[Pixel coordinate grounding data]

• • • • • • •

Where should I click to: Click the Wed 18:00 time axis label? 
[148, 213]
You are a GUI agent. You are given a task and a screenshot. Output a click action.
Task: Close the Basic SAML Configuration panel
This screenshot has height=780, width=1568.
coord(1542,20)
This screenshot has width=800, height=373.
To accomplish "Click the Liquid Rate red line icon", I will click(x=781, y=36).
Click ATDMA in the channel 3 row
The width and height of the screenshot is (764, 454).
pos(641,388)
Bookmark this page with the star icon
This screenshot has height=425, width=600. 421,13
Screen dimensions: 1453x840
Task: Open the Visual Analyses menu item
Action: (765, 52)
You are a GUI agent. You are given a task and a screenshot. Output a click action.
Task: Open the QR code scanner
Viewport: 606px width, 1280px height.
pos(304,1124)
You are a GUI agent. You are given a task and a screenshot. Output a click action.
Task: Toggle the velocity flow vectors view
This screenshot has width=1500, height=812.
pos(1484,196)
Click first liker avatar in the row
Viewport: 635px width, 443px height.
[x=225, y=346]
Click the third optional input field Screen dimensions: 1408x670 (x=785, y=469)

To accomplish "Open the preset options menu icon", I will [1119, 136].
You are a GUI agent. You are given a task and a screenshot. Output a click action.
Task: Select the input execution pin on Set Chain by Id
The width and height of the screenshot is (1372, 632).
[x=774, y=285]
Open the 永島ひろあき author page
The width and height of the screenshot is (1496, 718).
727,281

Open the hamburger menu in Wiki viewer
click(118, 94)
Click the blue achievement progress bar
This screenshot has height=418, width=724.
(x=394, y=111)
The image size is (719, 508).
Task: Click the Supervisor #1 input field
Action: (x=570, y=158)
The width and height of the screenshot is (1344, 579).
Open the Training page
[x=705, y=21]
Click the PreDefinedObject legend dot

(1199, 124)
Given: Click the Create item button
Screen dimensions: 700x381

• • • • • • •

Which lines of the records contain the word "accomplish"? Copy each of them.

◆ SOLUTION TO THIS TASK
To accomplish "Click the Liquid Rate red line icon", I will click(x=781, y=36).
To accomplish "Open the preset options menu icon", I will [1119, 136].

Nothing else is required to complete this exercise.